Eugene, Or- University student Rachael Fahrenbach has spent the last four years building a resumé she hopes will impress future employers abroad. She said she is “one of the lucky few” that is sure of their degree and major compatibility in the Humanities Department. Fahrenbach intends to become an English teacher in Madrid, Spain when she graduates this spring.
Previously a Psychology major, she did not always have this intention.
Last year Fahrenbach had the opportunity to travel to Chile on a study abroad program, studying at Universidad Austral in the capital city of Santiago. Throughout the six-month language intensive program she became fluent in Spanish and discovered a passion for teaching others as well.
“Constant exchange of language and culture with hundreds of other international students made me feel that teaching is something I could be passionate about forever,” Fahrenbach said of her experience in South America.
After leaving the Universidad, she continued to travel through the continent with extended stays in Bolivia and Peru.

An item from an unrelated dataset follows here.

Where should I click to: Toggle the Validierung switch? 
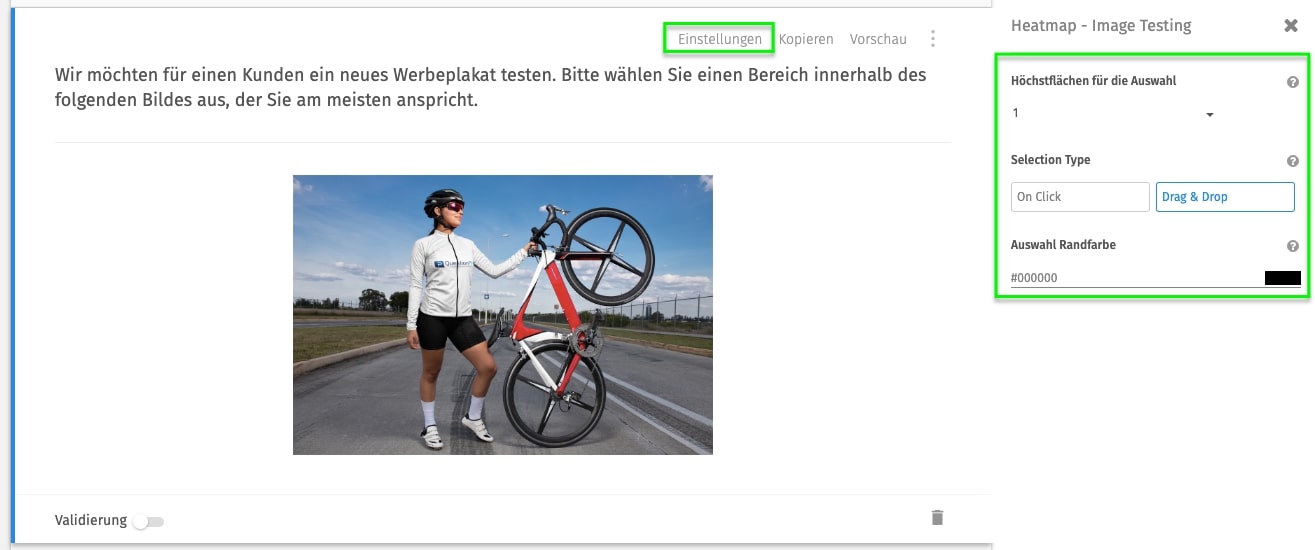tap(149, 521)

Since returning to Eugene full of purpose and inspiration, Fahrenbach has been taking full course loads that she hopes will help land her a job overseas. She said, “It’s a lot of work. I mean a lot of work. Getting your degree, minor and 2nd language teaching certification under a time crunch is not easy.” She can often be found in the Humanities buildings on campus like Friendly and Willamette late into the night and early in the morning.

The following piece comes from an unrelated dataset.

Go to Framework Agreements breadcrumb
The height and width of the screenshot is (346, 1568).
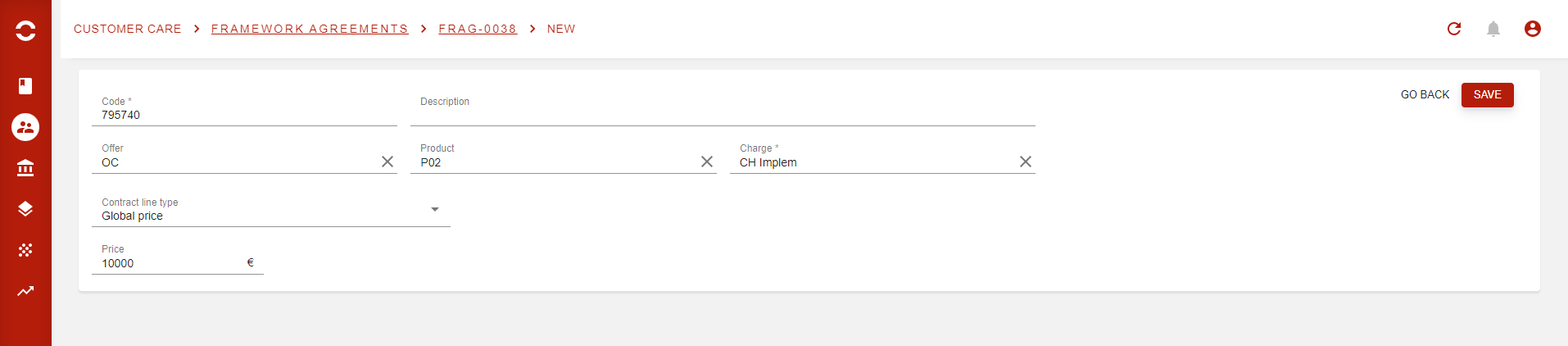tap(310, 29)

Currently, Fahrenbach is contributing to an exhibition at the Jordan Schnitzer Museum of Art educating others on the environmental impact of industrialization in Latin America. Due to her extensive research in this area, she is able to provide information that the museum would not otherwise have.
“I feel I’m getting a jump-start on my future as an educator through this museum project. It has really been worth it despite the extra time commitment,” Fahrenbach said.
Unlike many other interviewed students within the broad department of Humanities, Rachael Fahrenbach has a plan to use what she has learned in Eugene and abroad toward a potential career and life outside the United States.